Karnataka
Karnataka Chief Minister Siddaramaiah.
The Chief Minister Siddaramaiah-led Karnataka government, already under considerable fiscal pressure due to its key ‘guarantee’ schemes now faces a new challenge in form of government guarantees for loans taken by state-owned enterprises.
According to the latest findings from the Comptroller and Auditor General (CAG), the government has guaranteed Rs 52,335.74 crore for borrowings by electricity supply companies and the Karnataka Power Corporation Ltd.
The auditor has warned that these liabilities could ultimately fall on the state government due to the losses incurred by the electricity supply companies, as per a report by the Deccan Herald.

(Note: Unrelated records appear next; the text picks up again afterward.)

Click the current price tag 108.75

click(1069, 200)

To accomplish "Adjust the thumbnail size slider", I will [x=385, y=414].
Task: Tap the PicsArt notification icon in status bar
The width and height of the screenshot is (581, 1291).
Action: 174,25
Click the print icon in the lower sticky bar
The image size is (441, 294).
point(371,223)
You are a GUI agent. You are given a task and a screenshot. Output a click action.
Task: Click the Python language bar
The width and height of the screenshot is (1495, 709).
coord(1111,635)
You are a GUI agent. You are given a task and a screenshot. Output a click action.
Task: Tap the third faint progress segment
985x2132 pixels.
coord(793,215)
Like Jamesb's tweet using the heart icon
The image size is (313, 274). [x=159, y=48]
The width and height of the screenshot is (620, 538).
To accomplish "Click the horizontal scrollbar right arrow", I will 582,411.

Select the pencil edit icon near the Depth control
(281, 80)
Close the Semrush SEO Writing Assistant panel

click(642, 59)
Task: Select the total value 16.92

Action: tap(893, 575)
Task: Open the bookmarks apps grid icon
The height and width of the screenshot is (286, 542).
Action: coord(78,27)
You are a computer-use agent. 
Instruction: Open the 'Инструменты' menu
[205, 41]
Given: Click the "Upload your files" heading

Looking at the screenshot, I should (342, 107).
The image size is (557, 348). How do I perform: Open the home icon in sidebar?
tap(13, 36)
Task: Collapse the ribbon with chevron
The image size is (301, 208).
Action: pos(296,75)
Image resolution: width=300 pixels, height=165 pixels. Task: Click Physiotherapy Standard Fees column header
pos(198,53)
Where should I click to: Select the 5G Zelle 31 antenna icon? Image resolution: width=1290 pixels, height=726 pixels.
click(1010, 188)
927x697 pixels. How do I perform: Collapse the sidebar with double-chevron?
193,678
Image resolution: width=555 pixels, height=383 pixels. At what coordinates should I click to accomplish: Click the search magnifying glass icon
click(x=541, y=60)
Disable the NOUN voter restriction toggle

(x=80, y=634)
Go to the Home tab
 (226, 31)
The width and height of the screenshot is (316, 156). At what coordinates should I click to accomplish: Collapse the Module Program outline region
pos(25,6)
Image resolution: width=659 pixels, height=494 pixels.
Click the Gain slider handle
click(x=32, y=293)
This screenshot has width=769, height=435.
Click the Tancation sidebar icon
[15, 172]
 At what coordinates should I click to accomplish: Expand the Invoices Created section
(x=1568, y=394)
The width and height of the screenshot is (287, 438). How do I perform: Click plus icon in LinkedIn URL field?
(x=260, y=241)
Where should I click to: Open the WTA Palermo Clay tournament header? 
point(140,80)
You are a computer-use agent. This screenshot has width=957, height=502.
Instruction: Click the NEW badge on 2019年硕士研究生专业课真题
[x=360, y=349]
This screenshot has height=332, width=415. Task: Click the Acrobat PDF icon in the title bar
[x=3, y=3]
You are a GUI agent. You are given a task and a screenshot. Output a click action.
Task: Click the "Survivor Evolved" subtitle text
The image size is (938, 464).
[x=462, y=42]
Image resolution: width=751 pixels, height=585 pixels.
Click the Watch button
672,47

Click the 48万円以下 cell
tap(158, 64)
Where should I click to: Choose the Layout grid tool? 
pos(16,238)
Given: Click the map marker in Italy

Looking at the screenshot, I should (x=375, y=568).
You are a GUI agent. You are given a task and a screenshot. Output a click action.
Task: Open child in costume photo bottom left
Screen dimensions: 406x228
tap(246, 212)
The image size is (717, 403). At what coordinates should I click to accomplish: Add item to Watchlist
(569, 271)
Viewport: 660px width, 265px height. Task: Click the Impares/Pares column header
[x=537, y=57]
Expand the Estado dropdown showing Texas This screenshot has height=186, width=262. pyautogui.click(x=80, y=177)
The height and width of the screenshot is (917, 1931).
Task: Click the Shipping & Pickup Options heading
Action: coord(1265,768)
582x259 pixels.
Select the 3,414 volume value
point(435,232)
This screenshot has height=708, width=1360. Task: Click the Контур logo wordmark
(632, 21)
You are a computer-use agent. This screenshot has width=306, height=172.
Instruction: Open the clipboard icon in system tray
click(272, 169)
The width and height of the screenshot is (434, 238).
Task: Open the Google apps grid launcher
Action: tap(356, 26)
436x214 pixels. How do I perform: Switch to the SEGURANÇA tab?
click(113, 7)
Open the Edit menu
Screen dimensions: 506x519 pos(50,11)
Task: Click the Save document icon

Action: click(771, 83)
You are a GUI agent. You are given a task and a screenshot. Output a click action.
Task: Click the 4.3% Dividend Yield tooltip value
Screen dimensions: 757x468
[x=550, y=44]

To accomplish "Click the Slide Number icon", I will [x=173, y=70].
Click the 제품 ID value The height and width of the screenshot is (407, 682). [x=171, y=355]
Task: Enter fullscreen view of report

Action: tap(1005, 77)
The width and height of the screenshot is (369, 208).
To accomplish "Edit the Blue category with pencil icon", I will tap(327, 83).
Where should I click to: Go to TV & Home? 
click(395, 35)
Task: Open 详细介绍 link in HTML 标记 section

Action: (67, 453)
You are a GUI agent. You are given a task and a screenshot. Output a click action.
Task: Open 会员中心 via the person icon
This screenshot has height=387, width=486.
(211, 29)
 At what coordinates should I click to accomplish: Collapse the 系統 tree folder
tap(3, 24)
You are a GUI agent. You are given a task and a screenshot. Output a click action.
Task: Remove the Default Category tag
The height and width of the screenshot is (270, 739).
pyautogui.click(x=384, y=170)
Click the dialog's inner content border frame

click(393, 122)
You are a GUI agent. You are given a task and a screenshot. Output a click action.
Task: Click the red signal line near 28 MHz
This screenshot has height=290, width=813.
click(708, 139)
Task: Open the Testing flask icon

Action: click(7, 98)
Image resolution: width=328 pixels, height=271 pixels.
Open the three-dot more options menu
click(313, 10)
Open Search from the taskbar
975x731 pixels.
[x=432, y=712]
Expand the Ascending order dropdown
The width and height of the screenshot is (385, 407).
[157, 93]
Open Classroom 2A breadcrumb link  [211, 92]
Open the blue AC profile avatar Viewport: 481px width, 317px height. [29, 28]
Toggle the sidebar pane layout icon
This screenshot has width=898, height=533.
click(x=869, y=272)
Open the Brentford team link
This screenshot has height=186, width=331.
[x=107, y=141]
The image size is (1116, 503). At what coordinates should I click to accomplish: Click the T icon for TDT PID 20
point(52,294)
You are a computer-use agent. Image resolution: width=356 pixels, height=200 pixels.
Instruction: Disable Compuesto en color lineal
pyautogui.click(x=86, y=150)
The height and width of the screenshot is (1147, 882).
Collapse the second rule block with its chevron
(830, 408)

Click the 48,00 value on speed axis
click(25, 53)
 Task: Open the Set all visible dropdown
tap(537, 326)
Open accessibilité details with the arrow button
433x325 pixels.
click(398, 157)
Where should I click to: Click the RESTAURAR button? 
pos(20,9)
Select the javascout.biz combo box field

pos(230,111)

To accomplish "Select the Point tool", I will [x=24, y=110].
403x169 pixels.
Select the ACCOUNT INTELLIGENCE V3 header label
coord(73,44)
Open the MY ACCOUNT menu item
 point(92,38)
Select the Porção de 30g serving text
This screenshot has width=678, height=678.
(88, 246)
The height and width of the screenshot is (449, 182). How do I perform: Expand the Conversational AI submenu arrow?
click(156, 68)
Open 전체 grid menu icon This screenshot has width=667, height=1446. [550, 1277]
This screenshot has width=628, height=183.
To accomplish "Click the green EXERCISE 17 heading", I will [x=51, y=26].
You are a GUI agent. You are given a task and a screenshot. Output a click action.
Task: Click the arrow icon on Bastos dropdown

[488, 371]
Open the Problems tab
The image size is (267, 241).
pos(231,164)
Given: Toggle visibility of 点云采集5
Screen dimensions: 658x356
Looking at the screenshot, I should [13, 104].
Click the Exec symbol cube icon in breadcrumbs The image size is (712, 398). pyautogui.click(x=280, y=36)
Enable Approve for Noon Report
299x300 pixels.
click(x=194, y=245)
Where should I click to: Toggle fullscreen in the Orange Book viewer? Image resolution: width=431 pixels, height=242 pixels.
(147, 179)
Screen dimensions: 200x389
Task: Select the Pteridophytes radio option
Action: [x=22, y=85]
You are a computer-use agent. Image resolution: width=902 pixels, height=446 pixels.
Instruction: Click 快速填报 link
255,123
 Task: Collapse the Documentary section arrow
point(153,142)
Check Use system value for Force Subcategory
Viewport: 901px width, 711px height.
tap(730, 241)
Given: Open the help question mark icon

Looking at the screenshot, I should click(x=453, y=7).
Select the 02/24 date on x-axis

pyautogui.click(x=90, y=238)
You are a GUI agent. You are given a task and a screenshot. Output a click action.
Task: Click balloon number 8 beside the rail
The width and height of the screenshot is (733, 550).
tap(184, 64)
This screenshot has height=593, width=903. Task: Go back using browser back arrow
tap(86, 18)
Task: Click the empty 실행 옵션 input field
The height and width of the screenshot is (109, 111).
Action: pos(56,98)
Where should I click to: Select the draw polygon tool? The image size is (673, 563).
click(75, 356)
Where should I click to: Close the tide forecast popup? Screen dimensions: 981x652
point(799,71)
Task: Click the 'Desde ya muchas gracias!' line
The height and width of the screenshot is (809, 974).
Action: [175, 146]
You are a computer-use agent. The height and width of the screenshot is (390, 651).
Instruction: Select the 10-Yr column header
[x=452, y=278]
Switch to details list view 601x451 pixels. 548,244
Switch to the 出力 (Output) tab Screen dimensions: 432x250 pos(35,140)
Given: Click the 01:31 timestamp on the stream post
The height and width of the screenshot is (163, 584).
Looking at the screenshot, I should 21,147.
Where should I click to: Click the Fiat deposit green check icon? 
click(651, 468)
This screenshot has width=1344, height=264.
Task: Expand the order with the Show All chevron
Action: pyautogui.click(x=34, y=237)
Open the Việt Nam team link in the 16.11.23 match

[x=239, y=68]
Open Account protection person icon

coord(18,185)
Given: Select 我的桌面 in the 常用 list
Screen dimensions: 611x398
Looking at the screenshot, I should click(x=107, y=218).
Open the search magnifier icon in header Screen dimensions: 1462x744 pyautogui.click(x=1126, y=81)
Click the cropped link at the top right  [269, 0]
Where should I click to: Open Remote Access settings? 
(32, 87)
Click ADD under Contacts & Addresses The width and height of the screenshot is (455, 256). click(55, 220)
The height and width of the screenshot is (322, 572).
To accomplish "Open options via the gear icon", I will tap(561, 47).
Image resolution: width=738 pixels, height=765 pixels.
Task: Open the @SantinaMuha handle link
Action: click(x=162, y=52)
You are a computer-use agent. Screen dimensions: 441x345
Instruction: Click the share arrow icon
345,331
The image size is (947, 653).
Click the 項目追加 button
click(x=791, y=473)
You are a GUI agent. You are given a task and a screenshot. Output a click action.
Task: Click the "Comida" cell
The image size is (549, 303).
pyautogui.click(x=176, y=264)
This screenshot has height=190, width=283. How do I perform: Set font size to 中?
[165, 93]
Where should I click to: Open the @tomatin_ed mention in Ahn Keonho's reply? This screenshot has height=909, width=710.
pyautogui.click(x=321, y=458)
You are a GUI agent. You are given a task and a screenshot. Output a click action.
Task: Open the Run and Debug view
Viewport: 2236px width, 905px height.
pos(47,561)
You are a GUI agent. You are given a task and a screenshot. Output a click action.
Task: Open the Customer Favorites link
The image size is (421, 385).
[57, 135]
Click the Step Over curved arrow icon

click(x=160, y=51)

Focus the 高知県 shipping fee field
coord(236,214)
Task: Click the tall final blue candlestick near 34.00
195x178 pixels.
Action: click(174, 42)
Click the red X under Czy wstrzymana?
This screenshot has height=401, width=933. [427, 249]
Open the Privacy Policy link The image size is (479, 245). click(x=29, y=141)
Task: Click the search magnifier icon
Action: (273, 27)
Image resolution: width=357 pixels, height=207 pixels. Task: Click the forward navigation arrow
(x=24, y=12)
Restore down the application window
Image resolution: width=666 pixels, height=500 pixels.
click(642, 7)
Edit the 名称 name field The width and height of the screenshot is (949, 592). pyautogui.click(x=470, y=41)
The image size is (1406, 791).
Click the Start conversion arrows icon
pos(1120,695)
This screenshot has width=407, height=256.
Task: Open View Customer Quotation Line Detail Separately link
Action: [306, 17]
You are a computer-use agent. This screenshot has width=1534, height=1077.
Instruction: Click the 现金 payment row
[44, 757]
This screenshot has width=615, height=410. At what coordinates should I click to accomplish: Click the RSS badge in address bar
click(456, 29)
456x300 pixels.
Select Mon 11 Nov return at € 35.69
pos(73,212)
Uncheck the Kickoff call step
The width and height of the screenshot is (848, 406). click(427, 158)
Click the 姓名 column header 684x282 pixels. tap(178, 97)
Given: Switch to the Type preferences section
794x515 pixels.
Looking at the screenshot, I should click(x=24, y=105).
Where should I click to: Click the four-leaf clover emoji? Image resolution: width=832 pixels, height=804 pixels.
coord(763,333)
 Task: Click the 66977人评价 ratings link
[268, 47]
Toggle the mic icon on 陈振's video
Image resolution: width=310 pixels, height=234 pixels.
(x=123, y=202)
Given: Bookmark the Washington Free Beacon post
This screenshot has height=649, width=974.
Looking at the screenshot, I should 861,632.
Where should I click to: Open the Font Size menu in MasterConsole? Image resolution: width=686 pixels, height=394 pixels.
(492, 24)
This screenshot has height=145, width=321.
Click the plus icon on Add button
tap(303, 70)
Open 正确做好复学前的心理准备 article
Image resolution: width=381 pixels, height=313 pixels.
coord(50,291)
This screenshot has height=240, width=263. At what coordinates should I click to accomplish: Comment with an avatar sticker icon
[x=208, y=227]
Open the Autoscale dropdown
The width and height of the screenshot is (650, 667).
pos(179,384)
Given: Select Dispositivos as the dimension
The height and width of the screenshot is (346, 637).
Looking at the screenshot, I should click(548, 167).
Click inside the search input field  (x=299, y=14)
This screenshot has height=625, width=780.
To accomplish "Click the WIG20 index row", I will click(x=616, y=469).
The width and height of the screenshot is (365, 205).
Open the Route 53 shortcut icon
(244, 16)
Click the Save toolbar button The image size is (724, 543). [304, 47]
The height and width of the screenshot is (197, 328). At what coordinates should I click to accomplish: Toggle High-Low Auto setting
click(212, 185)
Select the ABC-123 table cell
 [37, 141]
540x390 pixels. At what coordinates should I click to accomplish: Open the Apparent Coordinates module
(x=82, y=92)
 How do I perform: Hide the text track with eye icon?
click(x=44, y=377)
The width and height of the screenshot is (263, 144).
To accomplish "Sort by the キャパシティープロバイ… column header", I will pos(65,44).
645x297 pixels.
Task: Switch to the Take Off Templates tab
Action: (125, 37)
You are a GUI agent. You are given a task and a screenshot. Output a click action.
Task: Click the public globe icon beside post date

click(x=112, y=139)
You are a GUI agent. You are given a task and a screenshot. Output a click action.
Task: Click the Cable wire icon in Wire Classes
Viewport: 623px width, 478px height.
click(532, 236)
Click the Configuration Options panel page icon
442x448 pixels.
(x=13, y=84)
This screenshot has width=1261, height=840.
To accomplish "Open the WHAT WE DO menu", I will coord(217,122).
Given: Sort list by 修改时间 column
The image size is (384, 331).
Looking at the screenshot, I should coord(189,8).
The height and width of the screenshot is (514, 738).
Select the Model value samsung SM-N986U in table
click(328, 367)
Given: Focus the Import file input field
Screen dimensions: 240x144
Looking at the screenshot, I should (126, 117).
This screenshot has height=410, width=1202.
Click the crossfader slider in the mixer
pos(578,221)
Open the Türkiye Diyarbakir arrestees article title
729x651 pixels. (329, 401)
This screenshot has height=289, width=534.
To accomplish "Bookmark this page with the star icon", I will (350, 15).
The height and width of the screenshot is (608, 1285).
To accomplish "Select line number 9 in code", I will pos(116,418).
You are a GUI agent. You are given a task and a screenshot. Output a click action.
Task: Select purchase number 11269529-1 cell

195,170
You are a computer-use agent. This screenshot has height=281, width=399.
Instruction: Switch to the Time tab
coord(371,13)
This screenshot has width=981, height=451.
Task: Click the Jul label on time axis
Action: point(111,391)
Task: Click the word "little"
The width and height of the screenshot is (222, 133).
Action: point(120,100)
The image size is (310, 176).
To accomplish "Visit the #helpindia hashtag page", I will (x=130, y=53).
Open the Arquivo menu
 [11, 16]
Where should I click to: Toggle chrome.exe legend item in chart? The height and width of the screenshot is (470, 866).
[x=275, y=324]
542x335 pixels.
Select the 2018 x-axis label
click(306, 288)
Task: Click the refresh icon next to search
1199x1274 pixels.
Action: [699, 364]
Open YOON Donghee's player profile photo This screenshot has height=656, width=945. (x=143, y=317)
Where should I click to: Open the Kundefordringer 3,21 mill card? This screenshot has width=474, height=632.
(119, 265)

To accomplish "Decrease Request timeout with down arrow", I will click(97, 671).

This warning comes as the Congress government has allocated Rs 52,000 crore for its five ‘guarantee’ schemes this fiscal year, compared to Rs 36,857 crore spent on these schemes last year.
In the 2022-23 fiscal year, the government's outstanding guarantee amount for loans taken by 151 state-run institutions was Rs 38,356 crore, covering both principal and interest. The largest guarantees were allocated to the power sector, followed by sectors like irrigation, housing, cooperation, and transport.
The Karnataka Ceiling on Government Guarantees Act 1999, mandates that outstanding guarantees as of 1 April each year should be less than 80 per cent of the state’s revenue receipts from the second preceding year. The total guarantees given currently stand at 30.59 per cent of the prescribed limit.
The CAG has further expressed concern about the government’s continued investment in loss-making companies.
However, Additional Chief Secretary (Finance) L K Atheeq has stated that no government guarantee has been invoked so far, and guarantees are extended only to institutions with government funding sources.